昆虫细胞的保存培养实验
1. 将 3 ml 含 10% 胎牛血清的昆虫细胞培养基 tnm-fh 加入到一个 60 mm 组织培养皿或 25 cm2培养瓶中。
2. 取出一支冻存 sf 9 细胞的安瓿,迅速置于 37℃ 水浴,用手前后摇动融化。当安瓿的内容物几乎融化时,将安瓿浸入 70% 乙醇,消毒外壁。
3. 打碎安瓿颈部,将内容物转移至步骤 1 的 60 组织培养皿或 25 cm2培养瓶。用手轻轻摇动,使细胞分散均匀,置 27℃ 温育 2~3 h 直到细胞贴壁。
4. 除去旧培养液,换 3 ml 新鲜培养液 tnm-fh/10%fbs,继续温育。每 3 天换液一次(除去旧培养液换新鲜的),直到细胞生长汇片(形成拥挤的单层培养物)。
5. 当 sf 9 细胞已生长汇片时,弃去培养瓶中的培养液。加入新鲜的培养液,用移 液管轻柔吹打重悬细胞。
6. 用为培养组织细胞设计的血细胞计数器计数细胞。在血细胞计数器小方格上的每一个细胞相当于 104细胞/ml。
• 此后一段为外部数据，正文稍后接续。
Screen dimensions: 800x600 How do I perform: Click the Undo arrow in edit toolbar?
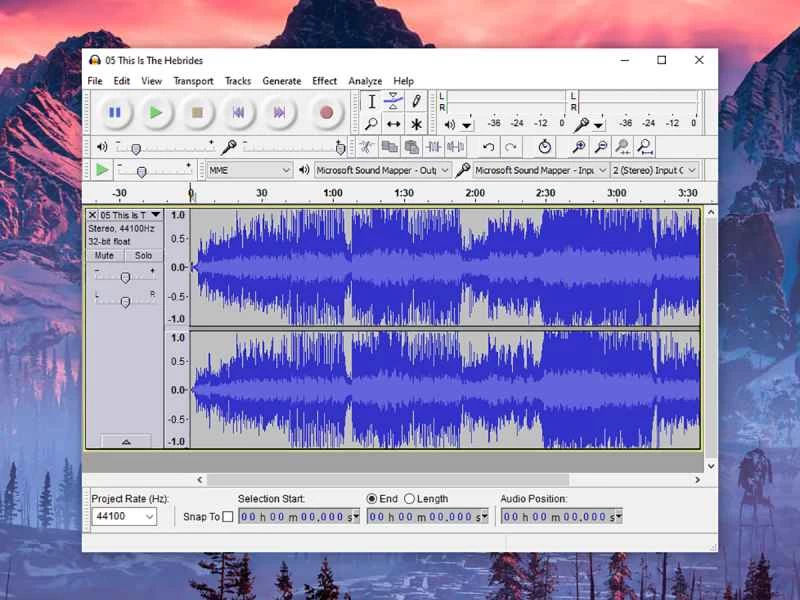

7. 在一个新的 60 mm 组织培养皿或 25 cm2培养瓶中接种来自步骤 5 的(1~2)× 106个细胞,摇动培养瓶使细胞均匀分布(如果制备大量培养细胞,可用大的培养瓶,装入更多的培养液)。加入新鲜培养液 tnm-fh/ 10% fbs 至终体积 3 ml。
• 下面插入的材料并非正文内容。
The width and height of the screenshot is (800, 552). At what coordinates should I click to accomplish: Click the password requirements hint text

8. 27℃ 温育,每 3 天用 tnm-fh/10% fbs 培养基换液,直到培养瓶中的细胞生长汇片。
9. 弃去汇片的单层培养细胞中的培养液,并重悬细胞(同步骤 5),用血细胞计数器计数细胞。
10. 以(4~5)× 105细胞/ml 的密度将细胞接种于一个旋转培养瓶中,27℃ 温育,以 60~80 r/min 的速度恒速搅拌。轻微开启旁边的通气孔,以保证充足的空气。
11. 每隔 2 或 3 天进行细胞计数(见附录 3f)。当细胞密度达到(2~2.5)× 105/ml 时 进行传代,将适量细胞移至一个含有新鲜培养液 tnm-fh/10% fbs 的新培养瓶中,使终密度达到(4~5)× 105/ml。
12. 在 1 ml 对数生长的细胞中加入 0.1 ml 的 0.4% 台盼蓝,测定细胞活力。在低倍显 微镜下检查细胞,计数被台盼蓝染色的细胞(死细胞)和总细胞数,计算出死细胞和活细胞的百分比例。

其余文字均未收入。